Et ouais, je trouve que certaines traductions se lâchent bien, parfois, parviennent à ne pas faire sentir qu’il y a un texte d’origine, derrière. J’aime bien.

Ah, Belle Star, j’en ai un bon souvenir, j’en aurais bien repris une tranche.
On sait ce qui a motivé ces choix ? Les ventes, sans doute ? Ou bien des goûts personnels ? Ou des soucis de droits (je garde toujours à l’esprit ce que tu avais dit sur Raïka, avec l’éditeur japonais qui avait arrêté…).

Jim

Ah oué c’est marrant car il y a pas longtemps (je crois que c’est One Punch ou une autre série p’tet Chainsaw), j’ai vu apparaitre des « dingueries » et autres expressions plus modernes qui seront p’tet démodées dans pas longtemps. Ca m’a surpris. J’avais l’impression que ça s’était un peu libéré.

Ah, ça, l’utilisation de tics de langages qui font l’effet de modes, ça m’agace un peu, parce que ça veut faire jeune (en utilisant ou essayant d’utiliser le vocabulaire des jeunes) mais, comme tu le soulignes, ce sera peut-être vite démodé.

Et, bien que plus fidèles, il y a de temps en temps des petits arrangements : le vocabulaire, comme dans l’exemple que tu donnes, est « djeunifié », ou bien une référence française est glissée… Bon, en revanche, je trouve qu’il y a régulièrement des fautes (de grammaire, de conjugaison, d’orthographe… ou, carrément, des phrases qui ne sont pas françaises).

Tori.

C’est sympa pour l’instant (je remets le nez dedans et tout cela était parti bien loin), outrancier, plein d’action, avec des séquences musclées et de grosses fusillades. J’aime bien, même s’il me manque un truc, mais je n’arrive pas à savoir quoi. Je vais continuer ma lecture pour en savoir plus.

Je te remercie d’avoir remis le sujet en haut de la pile. Comme je l’exposais plus haut, c’est ma période « Player One » et je me souviens parfaitement de cette série, surtout des premiers épisodes.
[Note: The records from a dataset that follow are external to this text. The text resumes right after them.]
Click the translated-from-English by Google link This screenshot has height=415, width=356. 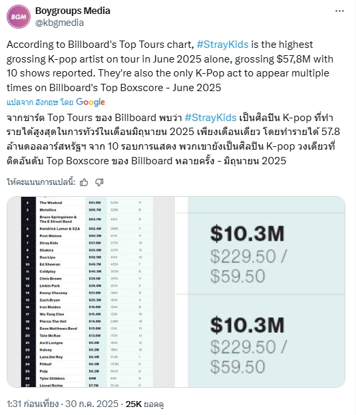[x=56, y=102]
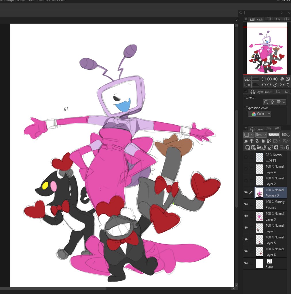Click the fit to navigator icon

282,79
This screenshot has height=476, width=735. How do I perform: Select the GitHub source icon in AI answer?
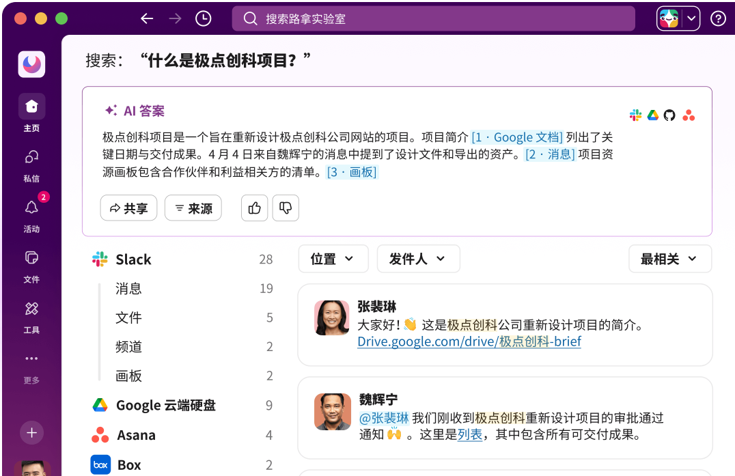pyautogui.click(x=671, y=115)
Tu résumes bien le ton de la série, outrancier par moment, violent avec une passion pour Sonoda à dessiner des mains qui explosent (!!!) surtout avec deux « nénettes » au joli minois.

Ce qu’il manque, je dirais que c’est narratif. Ca va très vite, ça manque un peu de temps d’exposition et de respiration. Mais les héroïnes sont tellement attachantes que je prendrais la suite!

Oui, c’est peut-être le rythme. Il faudrait que je trouve le temps de tout relire. J’ai toujours l’impression que ça ne démarre pas (ou, a contrario, qu’il fait des ellipses afin de faire avancer le récit). Moi aussi, en tout cas, il me manque un petit truc…

Jim

J’ai omis d’en parler mais les ellipses sont parfois mal placées ou presque subies par le lecteur. Ca manque de petits moments d’exposition. Mais le récit dégage d’autres qualités très fun!

C’est quand même parfois un peu sec.
Au sein d’un épisode, ou d’un chapitre à l’autre.

Jim

Prends un Gin avec. Il parait que ça passe tout seul.